RECORDS PROVIDED
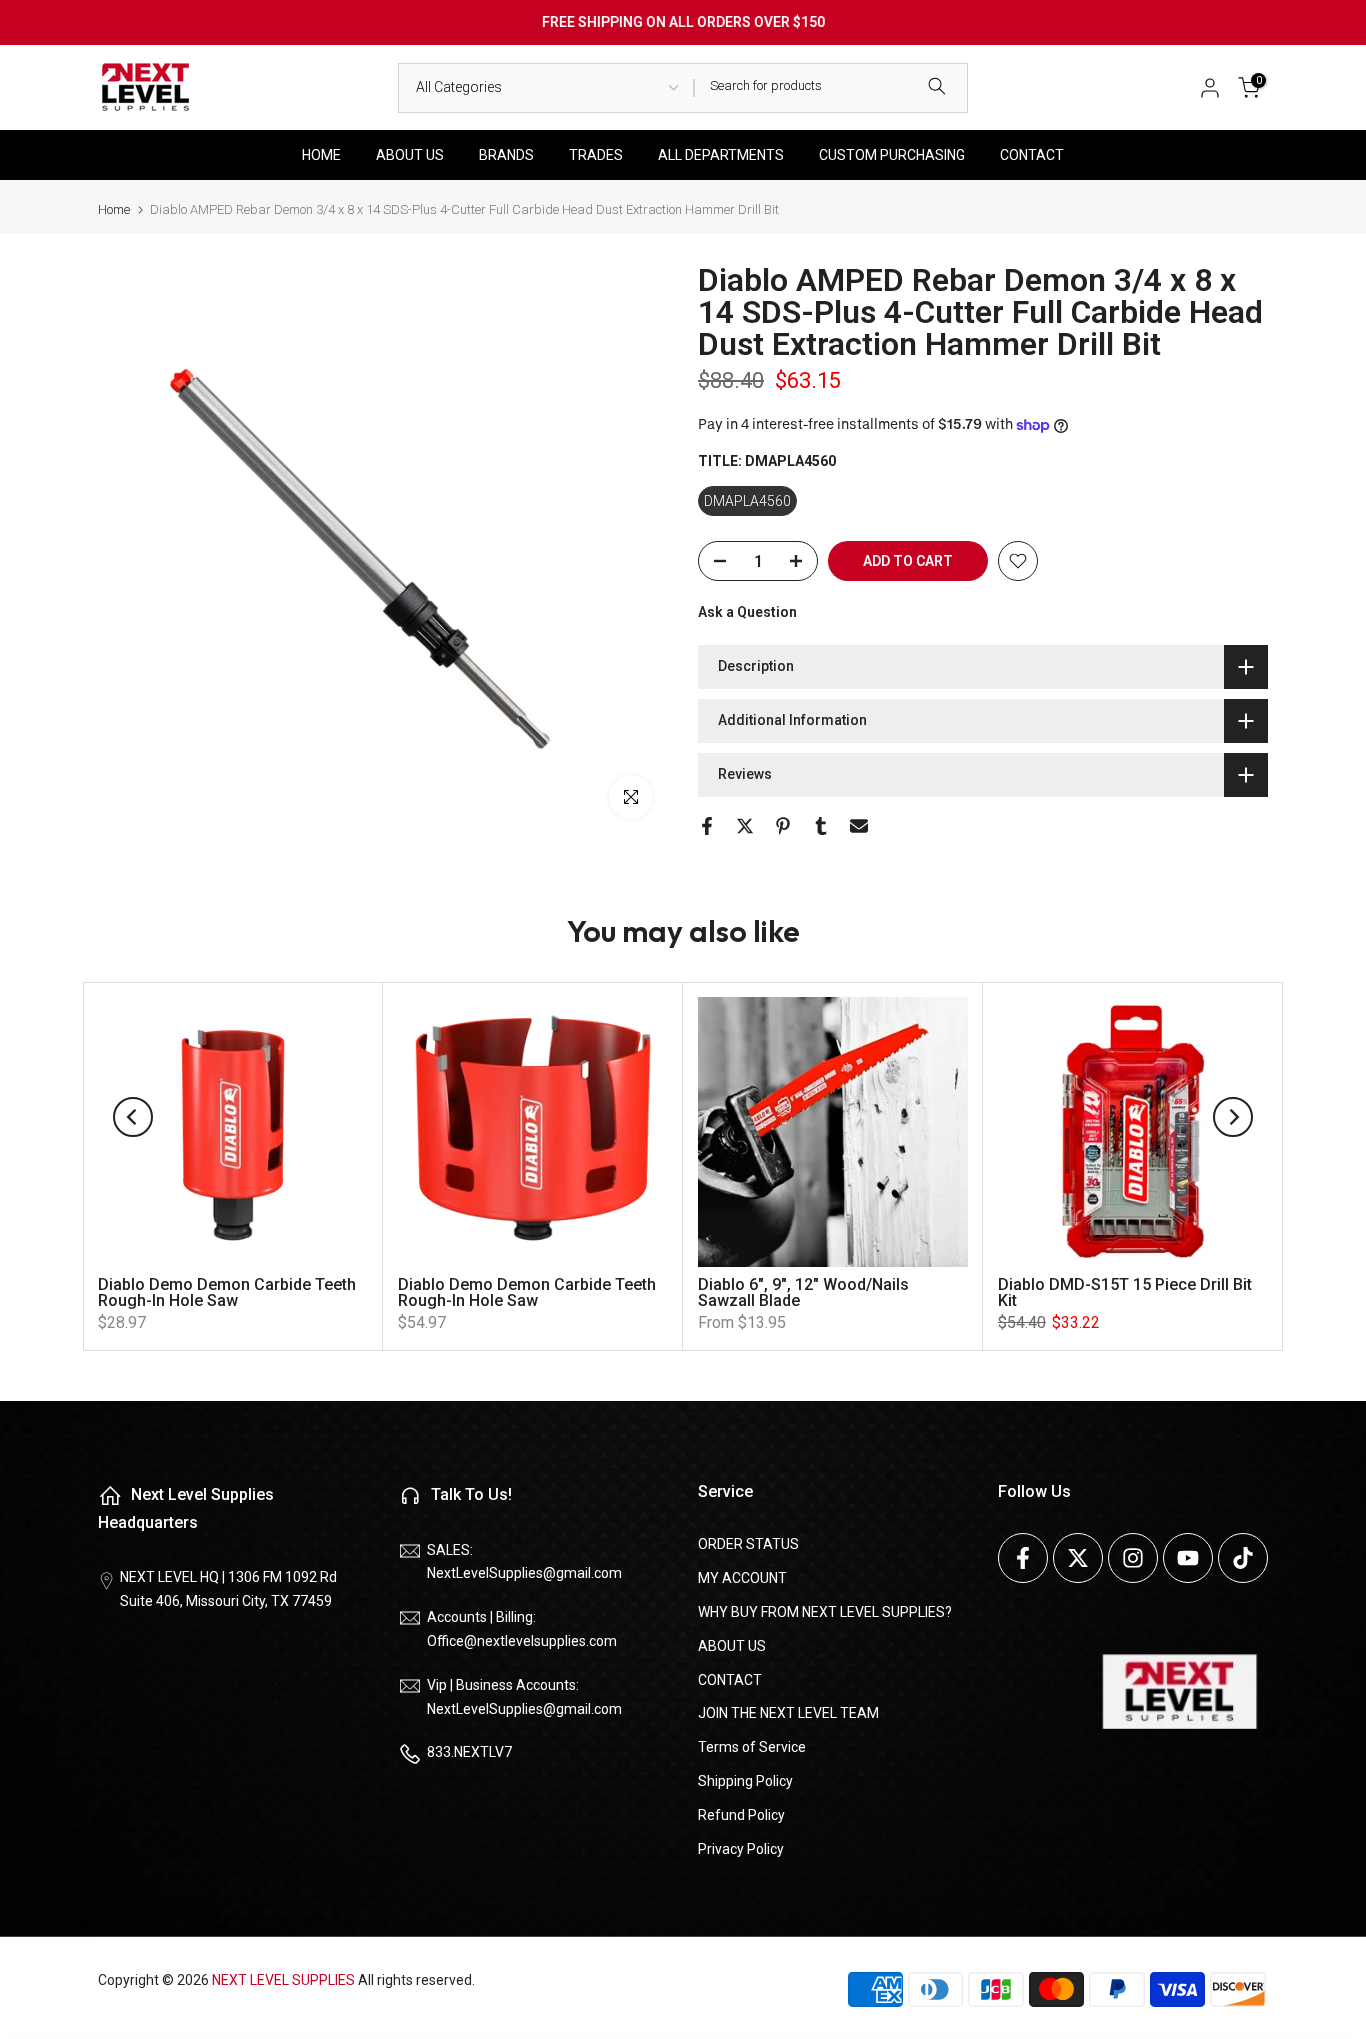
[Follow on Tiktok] (1243, 1558)
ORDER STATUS (748, 1544)
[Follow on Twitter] (1078, 1558)
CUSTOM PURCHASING (892, 155)
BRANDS (506, 155)
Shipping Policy (745, 1781)
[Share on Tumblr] (821, 826)
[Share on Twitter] (745, 826)
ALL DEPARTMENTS (721, 155)
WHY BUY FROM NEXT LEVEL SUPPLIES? (825, 1612)
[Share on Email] (859, 826)
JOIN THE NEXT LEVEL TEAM (788, 1713)
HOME (321, 155)
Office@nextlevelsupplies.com (522, 1641)
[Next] (1233, 1117)
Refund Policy (741, 1815)
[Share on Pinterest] (783, 826)
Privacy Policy (741, 1849)
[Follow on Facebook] (1023, 1558)
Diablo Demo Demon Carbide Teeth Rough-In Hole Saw (227, 1292)
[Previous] (133, 1117)
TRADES (596, 155)
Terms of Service (752, 1747)
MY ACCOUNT (742, 1578)
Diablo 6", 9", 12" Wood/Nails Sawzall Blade (803, 1292)
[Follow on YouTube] (1188, 1558)
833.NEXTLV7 (469, 1752)
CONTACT (1032, 155)
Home (114, 209)
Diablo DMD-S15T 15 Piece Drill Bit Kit (1125, 1292)
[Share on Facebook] (707, 826)
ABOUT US (410, 155)
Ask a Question (747, 612)
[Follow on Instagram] (1133, 1558)
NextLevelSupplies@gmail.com (524, 1573)
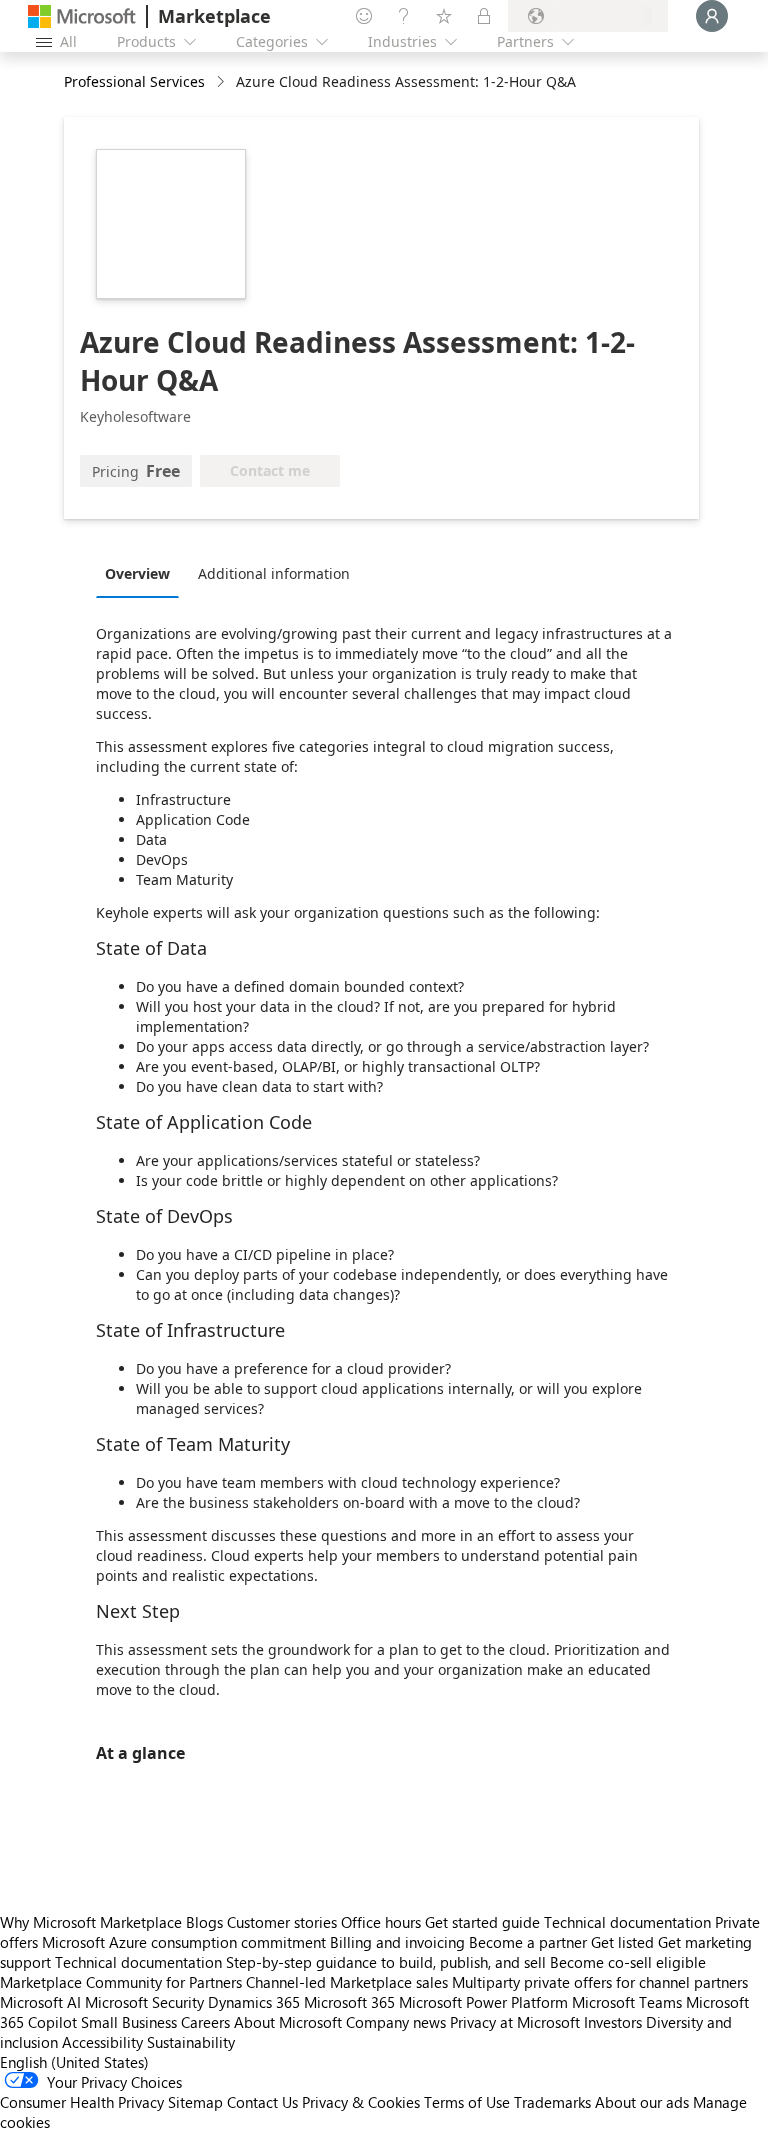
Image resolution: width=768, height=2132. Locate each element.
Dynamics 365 (254, 2002)
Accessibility (102, 2042)
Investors (613, 2022)
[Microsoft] (82, 16)
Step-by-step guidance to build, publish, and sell (386, 1962)
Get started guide (482, 1922)
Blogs (204, 1922)
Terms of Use (467, 2102)
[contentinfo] (222, 82)
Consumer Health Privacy (82, 2102)
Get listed (622, 1942)
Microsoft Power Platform (483, 2002)
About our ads (642, 2102)
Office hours (381, 1922)
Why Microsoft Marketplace (91, 1922)
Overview (137, 573)
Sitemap (195, 2102)
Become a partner (528, 1942)
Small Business (129, 2022)
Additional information (274, 573)
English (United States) (74, 2062)
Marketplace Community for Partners (121, 1982)
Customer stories (282, 1922)
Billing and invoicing (397, 1942)
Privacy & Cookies (361, 2102)
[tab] (142, 573)
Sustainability (191, 2042)
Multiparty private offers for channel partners (600, 1982)
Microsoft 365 (349, 2002)
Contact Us (262, 2102)
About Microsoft (288, 2022)
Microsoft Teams (627, 2002)
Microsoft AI (40, 2002)
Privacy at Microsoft (515, 2022)
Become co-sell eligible (628, 1962)
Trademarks (552, 2102)
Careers (205, 2022)
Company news (396, 2022)
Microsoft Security (144, 2002)
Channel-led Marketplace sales (347, 1982)
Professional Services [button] (134, 81)
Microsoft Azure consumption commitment (186, 1942)
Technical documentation (627, 1922)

TASK TO COMPLETE
Copy the entries exactly. No pictures.

RESULT OF THIS TASK
[Follow on Tiktok] (1243, 1558)
ORDER STATUS (748, 1544)
[Follow on Twitter] (1078, 1558)
CUSTOM PURCHASING (892, 155)
BRANDS (506, 155)
Shipping Policy (745, 1781)
[Share on Tumblr] (821, 826)
[Share on Twitter] (745, 826)
ALL DEPARTMENTS (721, 155)
WHY BUY FROM NEXT LEVEL SUPPLIES? (825, 1612)
[Share on Email] (859, 826)
JOIN THE NEXT LEVEL TEAM (788, 1713)
HOME (321, 155)
Office@nextlevelsupplies.com (522, 1641)
[Next] (1233, 1117)
Refund Policy (741, 1815)
[Share on Pinterest] (783, 826)
Privacy Policy (741, 1849)
[Follow on Facebook] (1023, 1558)
Diablo Demo Demon Carbide Teeth Rough-In Hole Saw (227, 1292)
[Previous] (133, 1117)
TRADES (596, 155)
Terms of Service (752, 1747)
MY ACCOUNT (742, 1578)
Diablo 6", 9", 12" Wood/Nails Sawzall Blade (803, 1292)
[Follow on YouTube] (1188, 1558)
833.NEXTLV7 (469, 1752)
CONTACT (1032, 155)
Home (114, 209)
Diablo DMD-S15T 15 Piece Drill Bit Kit (1125, 1292)
[Share on Facebook] (707, 826)
ABOUT US (410, 155)
Ask a Question (747, 612)
[Follow on Instagram] (1133, 1558)
NextLevelSupplies@gmail.com (524, 1573)
Image resolution: width=768, height=2132. Locate each element.
Dynamics 365 (254, 2002)
Accessibility (102, 2042)
Investors (613, 2022)
[Microsoft] (82, 16)
Step-by-step guidance to build, publish, and sell (386, 1962)
Get started guide (482, 1922)
Blogs (204, 1922)
Terms of Use (467, 2102)
[contentinfo] (222, 82)
Consumer Health Privacy (82, 2102)
Get listed (622, 1942)
Microsoft Power Platform (483, 2002)
About our ads (642, 2102)
Office hours (381, 1922)
Why Microsoft Marketplace (91, 1922)
Overview (137, 573)
Sitemap (195, 2102)
Become a partner (528, 1942)
Small Business (129, 2022)
Additional information (274, 573)
English (United States) (74, 2062)
Marketplace Community for Partners (121, 1982)
Customer stories (282, 1922)
Billing and invoicing (397, 1942)
Privacy & Cookies (361, 2102)
[tab] (142, 573)
Sustainability (191, 2042)
Multiparty private offers for channel partners (600, 1982)
Microsoft 365 (349, 2002)
Contact Us (262, 2102)
About Microsoft (288, 2022)
Microsoft Teams (627, 2002)
Microsoft AI (40, 2002)
Privacy at Microsoft (515, 2022)
Become co-sell eligible (628, 1962)
Trademarks (552, 2102)
Careers (205, 2022)
Company news (396, 2022)
Microsoft Security (144, 2002)
Channel-led Marketplace sales (347, 1982)
Professional Services [button] (134, 81)
Microsoft Azure consumption commitment (186, 1942)
Technical documentation (627, 1922)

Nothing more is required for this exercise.